§ **GIVEN PASSAGE**:
I don’t know how anyone claims an engine is 70% “done” after 52 hours of cumulative testing, and any statement about wear (or durability) at this point is just plain silly.

GE will find MANY more problems and much more expensive problems as they put real time on their engines.

BBB…I agree you don’t want them to happen at all. However, lets be real here; we are talking about jet engine testing. These engines use exotic materials, have very tight clearances and they deal with a range of temperatures and velocities. Of course you want failures (if they are to occur) to happen during ground testing so the porper mitigation and/or fix is developed before its released for flight. Like P&W, there will be hardware issues identified early and even later in the Program. However, the test program allows for these findings and the plan to correct them before flight release. Whats being experienced today for both P&W and GE/RR is no different then what we have experienced on past engine testing programs.….history confirms it.

§ **WRITTEN INSTRUCTION A**: Reproduce the records below exactly, from their first line through the line that contains "pyautogui.click(x=162, y=107)", and stop there.

§ **STORED DATA**:
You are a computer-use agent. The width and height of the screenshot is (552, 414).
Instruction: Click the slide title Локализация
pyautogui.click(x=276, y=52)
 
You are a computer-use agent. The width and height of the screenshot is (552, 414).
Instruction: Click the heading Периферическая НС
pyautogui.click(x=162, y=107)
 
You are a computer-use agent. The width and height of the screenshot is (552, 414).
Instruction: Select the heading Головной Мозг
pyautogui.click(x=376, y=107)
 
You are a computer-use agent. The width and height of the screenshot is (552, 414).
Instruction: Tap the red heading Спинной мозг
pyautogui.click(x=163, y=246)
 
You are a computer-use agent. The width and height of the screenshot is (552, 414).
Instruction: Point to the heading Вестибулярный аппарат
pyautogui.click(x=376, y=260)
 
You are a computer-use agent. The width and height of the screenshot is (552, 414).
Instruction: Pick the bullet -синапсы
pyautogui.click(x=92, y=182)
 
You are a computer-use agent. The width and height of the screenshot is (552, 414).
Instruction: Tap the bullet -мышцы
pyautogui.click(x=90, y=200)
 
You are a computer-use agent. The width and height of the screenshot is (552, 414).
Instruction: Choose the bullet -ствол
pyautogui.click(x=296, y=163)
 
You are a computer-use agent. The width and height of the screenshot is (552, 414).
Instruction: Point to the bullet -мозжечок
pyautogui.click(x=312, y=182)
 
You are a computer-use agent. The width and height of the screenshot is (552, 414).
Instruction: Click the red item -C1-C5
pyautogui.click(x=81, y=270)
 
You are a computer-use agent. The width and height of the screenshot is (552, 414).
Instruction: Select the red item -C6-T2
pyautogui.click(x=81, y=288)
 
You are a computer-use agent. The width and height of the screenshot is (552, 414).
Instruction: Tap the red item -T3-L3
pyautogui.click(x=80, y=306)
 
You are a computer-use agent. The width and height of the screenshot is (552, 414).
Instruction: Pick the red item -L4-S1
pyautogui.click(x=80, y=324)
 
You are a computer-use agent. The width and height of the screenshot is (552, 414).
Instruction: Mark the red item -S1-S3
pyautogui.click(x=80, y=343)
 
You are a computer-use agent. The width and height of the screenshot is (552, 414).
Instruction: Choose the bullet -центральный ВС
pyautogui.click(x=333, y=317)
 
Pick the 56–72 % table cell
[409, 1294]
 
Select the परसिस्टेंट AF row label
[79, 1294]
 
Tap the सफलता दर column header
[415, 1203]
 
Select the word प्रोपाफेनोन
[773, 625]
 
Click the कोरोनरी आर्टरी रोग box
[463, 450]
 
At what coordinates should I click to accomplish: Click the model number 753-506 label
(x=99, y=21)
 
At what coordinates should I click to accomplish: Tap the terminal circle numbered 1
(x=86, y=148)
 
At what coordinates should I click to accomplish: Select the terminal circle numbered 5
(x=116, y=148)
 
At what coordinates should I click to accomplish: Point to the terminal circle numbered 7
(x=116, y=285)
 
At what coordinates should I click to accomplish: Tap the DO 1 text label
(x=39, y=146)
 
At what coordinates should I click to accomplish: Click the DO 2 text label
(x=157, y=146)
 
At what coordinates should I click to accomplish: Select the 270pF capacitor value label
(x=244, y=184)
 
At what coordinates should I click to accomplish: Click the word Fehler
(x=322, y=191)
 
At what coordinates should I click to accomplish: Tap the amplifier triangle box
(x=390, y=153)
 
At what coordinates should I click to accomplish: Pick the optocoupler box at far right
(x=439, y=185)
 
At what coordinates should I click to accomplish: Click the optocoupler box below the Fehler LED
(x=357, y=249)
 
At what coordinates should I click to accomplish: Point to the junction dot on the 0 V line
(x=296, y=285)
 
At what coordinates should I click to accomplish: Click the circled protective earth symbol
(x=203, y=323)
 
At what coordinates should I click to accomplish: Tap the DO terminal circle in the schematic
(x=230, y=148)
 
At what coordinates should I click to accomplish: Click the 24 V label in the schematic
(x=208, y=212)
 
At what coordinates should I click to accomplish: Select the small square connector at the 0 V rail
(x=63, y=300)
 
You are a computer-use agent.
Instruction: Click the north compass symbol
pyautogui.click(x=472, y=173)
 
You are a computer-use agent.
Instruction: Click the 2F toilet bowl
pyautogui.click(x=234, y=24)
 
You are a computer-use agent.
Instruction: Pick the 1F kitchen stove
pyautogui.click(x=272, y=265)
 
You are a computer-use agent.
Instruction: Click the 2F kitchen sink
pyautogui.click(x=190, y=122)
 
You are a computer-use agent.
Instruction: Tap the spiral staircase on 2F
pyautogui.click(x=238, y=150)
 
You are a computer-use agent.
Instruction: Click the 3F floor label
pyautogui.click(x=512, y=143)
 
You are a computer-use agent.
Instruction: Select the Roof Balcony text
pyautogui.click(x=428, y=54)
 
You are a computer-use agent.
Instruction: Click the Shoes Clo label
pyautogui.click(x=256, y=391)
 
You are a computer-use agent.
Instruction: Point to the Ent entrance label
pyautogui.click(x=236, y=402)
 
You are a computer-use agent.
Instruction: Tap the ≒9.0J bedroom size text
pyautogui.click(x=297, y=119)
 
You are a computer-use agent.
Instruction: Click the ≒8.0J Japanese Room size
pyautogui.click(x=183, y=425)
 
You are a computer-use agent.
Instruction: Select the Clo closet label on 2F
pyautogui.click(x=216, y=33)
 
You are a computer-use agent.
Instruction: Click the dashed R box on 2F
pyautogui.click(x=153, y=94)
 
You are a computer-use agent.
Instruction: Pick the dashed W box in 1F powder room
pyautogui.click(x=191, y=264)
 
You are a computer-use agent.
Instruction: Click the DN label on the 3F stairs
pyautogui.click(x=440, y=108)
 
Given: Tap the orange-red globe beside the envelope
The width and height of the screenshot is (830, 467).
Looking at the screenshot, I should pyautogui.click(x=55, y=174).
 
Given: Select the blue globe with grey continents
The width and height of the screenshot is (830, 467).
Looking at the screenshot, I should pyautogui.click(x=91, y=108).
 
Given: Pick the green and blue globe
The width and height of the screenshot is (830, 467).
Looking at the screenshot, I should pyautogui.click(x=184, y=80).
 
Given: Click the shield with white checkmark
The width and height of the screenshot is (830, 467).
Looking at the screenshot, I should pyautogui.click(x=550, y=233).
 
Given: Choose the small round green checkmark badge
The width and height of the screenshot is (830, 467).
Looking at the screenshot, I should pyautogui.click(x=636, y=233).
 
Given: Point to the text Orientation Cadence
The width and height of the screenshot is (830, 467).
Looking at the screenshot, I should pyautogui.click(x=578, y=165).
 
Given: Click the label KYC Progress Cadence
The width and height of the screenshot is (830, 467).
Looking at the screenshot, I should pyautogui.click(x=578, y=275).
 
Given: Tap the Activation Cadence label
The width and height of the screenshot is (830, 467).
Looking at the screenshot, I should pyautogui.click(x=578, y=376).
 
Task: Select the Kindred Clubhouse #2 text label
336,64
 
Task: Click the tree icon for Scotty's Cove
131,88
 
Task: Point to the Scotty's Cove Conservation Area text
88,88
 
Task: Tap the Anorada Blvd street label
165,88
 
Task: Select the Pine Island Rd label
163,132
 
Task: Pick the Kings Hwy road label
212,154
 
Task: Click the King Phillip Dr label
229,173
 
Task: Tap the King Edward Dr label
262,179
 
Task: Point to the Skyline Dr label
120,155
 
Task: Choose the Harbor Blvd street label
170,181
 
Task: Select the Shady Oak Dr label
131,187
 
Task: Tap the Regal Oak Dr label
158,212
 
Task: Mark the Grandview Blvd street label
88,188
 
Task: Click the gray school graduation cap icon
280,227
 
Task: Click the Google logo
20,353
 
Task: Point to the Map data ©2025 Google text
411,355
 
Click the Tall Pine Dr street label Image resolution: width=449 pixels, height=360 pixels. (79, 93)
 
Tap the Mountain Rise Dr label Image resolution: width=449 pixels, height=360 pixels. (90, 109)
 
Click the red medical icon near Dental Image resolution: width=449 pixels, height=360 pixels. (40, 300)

§ **WRITTEN INSTRUCTION B**: Write out the passage on jet engine testing word for word, from "GE will find" to "programs.….history confirms it.".

§ **CORRECT RESPONSE A**:
You are a computer-use agent. The width and height of the screenshot is (552, 414).
Instruction: Click the slide title Локализация
pyautogui.click(x=276, y=52)
 
You are a computer-use agent. The width and height of the screenshot is (552, 414).
Instruction: Click the heading Периферическая НС
pyautogui.click(x=162, y=107)

§ **CORRECT RESPONSE B**:
GE will find MANY more problems and much more expensive problems as they put real time on their engines.

BBB…I agree you don’t want them to happen at all. However, lets be real here; we are talking about jet engine testing. These engines use exotic materials, have very tight clearances and they deal with a range of temperatures and velocities. Of course you want failures (if they are to occur) to happen during ground testing so the porper mitigation and/or fix is developed before its released for flight. Like P&W, there will be hardware issues identified early and even later in the Program. However, the test program allows for these findings and the plan to correct them before flight release. Whats being experienced today for both P&W and GE/RR is no different then what we have experienced on past engine testing programs.….history confirms it.